= What is required =
Look for "flag" in the material below and show each line that contains it.

= Records provided =

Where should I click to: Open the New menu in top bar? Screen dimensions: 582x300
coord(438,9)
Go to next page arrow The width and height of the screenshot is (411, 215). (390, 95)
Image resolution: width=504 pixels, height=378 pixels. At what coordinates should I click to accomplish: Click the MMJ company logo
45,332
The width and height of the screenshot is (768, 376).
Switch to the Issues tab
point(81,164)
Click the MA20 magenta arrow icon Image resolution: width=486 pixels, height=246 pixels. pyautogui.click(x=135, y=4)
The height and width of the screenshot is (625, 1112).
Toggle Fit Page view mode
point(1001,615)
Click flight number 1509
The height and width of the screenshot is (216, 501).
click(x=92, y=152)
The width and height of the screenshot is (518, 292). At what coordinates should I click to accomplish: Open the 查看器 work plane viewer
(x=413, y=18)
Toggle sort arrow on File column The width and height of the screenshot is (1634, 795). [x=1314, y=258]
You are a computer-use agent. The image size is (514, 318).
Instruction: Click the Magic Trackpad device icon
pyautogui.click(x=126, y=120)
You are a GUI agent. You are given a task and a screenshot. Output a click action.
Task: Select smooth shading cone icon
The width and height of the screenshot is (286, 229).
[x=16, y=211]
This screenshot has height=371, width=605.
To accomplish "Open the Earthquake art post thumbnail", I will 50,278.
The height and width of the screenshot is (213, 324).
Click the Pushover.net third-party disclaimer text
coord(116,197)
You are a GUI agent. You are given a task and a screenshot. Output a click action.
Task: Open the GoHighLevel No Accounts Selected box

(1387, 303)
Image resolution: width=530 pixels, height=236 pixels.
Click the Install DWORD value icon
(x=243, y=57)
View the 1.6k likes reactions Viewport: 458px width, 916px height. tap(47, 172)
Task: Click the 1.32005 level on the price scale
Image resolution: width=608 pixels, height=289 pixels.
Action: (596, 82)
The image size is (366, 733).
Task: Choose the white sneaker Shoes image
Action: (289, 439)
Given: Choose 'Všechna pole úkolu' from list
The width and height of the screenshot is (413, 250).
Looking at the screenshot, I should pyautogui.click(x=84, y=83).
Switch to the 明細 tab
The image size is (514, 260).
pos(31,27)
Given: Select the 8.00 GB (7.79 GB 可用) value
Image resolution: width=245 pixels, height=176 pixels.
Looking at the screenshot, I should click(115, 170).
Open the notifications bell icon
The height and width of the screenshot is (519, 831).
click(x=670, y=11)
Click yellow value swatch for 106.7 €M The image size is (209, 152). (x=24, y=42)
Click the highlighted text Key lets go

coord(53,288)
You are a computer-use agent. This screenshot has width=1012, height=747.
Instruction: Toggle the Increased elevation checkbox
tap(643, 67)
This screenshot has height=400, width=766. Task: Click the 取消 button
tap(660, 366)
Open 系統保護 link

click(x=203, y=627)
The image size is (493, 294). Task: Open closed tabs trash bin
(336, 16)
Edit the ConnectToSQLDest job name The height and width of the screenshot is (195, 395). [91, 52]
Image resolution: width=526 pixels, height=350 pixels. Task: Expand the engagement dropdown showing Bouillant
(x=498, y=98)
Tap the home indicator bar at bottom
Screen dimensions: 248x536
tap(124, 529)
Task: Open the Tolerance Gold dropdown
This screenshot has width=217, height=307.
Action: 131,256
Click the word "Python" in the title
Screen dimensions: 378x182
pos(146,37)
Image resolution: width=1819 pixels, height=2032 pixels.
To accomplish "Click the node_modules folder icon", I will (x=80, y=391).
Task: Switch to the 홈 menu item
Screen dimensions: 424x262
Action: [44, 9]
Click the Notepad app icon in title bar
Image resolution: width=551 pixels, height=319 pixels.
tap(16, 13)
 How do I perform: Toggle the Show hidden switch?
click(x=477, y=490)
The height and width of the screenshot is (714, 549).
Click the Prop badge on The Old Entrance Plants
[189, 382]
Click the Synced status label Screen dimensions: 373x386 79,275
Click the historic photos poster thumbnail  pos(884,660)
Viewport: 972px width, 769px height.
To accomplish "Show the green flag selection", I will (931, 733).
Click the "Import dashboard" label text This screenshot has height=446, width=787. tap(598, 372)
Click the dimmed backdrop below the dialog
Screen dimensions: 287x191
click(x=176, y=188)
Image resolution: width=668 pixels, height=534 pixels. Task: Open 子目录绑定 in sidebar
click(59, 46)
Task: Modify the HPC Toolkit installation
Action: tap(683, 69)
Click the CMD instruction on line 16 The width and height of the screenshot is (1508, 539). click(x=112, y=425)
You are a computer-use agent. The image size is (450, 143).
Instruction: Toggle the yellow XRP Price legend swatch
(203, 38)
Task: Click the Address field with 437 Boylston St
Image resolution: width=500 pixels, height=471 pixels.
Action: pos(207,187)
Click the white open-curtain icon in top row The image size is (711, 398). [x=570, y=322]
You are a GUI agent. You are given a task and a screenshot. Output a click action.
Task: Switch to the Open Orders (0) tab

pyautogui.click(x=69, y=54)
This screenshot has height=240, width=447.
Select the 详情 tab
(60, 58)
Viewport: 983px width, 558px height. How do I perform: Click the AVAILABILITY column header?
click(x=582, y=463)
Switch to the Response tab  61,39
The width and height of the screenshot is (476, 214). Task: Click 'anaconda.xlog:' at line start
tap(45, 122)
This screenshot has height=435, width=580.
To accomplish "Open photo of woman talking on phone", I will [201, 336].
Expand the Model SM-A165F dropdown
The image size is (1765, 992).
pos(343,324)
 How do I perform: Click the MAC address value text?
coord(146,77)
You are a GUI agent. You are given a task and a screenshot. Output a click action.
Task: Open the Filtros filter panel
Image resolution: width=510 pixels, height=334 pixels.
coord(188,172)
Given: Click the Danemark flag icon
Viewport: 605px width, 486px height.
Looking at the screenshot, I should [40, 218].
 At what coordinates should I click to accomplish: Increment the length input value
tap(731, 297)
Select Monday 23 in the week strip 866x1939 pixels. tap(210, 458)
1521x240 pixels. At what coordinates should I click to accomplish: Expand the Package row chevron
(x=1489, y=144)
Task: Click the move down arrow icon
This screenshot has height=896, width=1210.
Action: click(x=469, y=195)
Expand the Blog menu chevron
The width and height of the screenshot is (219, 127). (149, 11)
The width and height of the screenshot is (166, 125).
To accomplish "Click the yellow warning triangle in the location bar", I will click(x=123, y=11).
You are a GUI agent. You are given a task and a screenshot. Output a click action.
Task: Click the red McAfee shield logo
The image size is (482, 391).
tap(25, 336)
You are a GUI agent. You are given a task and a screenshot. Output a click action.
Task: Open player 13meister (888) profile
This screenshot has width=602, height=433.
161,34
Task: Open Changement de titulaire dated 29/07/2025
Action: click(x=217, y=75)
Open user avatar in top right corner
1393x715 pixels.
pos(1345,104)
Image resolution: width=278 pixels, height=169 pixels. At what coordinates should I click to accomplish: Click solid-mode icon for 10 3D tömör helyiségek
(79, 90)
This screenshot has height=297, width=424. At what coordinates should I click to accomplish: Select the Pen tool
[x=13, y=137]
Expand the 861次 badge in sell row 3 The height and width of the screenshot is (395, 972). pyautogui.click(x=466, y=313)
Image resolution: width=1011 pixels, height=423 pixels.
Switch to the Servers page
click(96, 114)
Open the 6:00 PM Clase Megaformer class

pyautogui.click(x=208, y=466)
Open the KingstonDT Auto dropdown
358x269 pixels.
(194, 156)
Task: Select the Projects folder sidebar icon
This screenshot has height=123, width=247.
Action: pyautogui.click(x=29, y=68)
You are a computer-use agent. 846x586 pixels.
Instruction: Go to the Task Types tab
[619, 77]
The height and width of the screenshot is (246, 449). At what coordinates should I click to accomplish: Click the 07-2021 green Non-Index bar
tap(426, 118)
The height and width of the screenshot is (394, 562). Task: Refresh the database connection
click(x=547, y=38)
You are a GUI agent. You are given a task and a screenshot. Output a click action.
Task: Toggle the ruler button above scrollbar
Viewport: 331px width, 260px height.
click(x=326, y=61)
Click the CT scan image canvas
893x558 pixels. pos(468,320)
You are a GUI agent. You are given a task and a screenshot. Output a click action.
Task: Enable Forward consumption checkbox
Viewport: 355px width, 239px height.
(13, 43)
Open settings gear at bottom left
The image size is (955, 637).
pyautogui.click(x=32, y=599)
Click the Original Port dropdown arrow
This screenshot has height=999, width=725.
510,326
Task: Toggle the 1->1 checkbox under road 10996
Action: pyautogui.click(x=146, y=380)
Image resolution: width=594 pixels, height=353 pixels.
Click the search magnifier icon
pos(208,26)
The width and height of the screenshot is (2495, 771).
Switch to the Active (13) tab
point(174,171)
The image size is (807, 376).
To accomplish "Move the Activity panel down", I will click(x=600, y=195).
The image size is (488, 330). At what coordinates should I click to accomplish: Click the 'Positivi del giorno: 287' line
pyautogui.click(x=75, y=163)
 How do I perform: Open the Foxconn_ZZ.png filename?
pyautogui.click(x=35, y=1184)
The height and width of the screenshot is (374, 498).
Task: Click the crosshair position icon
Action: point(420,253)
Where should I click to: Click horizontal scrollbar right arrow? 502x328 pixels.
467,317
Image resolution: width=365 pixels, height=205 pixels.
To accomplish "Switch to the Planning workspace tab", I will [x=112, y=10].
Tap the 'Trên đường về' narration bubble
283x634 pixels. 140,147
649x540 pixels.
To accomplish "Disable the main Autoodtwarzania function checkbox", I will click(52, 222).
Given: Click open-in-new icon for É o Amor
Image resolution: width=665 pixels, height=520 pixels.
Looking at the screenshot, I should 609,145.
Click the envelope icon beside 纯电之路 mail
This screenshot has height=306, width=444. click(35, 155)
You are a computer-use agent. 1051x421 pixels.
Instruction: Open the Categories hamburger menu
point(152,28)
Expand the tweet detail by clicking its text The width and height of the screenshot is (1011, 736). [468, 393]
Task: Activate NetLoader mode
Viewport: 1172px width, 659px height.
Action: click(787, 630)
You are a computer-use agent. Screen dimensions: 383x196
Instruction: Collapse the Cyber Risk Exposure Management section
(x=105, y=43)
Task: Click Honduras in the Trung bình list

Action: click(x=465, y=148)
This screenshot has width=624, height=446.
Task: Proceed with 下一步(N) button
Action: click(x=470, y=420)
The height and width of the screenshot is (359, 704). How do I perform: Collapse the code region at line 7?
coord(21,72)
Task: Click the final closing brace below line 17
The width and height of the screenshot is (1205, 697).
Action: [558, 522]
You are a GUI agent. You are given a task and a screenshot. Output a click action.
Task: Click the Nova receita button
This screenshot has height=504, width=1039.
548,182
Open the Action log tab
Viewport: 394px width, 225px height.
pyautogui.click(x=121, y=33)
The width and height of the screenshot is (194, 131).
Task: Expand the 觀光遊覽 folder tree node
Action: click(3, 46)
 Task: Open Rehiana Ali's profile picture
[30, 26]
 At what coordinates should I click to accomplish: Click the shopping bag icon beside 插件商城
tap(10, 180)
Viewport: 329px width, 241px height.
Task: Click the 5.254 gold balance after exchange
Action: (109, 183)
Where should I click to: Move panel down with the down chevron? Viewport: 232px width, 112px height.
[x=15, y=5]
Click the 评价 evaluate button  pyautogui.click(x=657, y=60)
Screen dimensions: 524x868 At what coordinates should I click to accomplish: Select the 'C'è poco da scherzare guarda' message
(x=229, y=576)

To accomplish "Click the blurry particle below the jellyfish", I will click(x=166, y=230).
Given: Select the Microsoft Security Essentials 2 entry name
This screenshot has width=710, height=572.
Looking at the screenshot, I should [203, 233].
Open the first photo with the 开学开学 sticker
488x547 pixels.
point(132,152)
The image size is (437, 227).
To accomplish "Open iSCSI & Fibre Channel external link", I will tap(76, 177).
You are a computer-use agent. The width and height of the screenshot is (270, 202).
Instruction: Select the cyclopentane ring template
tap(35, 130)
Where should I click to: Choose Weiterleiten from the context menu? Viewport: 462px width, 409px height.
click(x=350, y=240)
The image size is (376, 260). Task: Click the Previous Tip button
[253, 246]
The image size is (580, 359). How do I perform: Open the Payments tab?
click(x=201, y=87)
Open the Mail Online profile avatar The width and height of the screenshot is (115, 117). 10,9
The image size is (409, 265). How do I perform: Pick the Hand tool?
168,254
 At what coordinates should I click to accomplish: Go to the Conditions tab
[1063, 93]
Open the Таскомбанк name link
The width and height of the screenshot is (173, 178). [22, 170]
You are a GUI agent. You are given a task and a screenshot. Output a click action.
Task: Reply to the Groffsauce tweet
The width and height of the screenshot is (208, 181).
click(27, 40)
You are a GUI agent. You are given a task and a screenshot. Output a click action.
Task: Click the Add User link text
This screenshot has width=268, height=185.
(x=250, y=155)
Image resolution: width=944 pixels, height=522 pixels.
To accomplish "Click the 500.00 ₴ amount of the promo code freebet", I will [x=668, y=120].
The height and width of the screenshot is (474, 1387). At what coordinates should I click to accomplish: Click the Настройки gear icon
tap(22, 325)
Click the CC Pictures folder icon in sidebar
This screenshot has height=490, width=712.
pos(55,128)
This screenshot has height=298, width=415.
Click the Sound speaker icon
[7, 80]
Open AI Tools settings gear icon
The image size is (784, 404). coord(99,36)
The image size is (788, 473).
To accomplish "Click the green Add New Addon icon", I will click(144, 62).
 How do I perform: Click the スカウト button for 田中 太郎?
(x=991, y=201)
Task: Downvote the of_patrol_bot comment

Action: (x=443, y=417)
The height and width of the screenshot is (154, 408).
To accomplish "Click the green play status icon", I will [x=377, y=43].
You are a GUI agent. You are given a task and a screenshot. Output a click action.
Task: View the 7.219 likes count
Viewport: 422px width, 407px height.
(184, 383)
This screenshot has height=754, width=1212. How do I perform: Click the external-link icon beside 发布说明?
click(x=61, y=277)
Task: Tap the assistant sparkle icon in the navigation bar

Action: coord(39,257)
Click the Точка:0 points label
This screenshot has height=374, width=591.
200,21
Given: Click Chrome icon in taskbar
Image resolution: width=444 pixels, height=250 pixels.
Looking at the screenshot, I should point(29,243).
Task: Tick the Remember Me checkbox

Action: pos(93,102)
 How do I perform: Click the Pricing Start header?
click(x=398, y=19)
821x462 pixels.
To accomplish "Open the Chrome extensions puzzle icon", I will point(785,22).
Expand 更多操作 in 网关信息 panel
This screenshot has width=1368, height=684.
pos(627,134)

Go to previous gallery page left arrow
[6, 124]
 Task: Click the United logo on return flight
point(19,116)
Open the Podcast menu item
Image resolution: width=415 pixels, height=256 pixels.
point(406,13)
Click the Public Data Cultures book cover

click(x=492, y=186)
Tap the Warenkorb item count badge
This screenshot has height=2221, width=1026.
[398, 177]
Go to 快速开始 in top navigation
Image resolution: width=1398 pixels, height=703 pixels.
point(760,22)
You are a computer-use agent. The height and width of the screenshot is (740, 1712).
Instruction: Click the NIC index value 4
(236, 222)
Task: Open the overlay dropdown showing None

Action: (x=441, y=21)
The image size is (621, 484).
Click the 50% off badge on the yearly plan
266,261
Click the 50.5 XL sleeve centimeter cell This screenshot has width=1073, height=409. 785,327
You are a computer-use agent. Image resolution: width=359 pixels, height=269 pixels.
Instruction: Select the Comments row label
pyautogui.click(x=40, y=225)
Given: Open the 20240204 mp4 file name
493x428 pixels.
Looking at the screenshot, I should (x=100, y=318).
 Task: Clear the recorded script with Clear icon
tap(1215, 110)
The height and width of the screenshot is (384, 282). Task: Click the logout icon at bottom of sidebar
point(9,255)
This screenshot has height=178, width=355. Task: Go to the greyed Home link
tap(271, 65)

= Answer to the exercise =
To accomplish "Show the green flag selection", I will (931, 733).
Given: Click the Danemark flag icon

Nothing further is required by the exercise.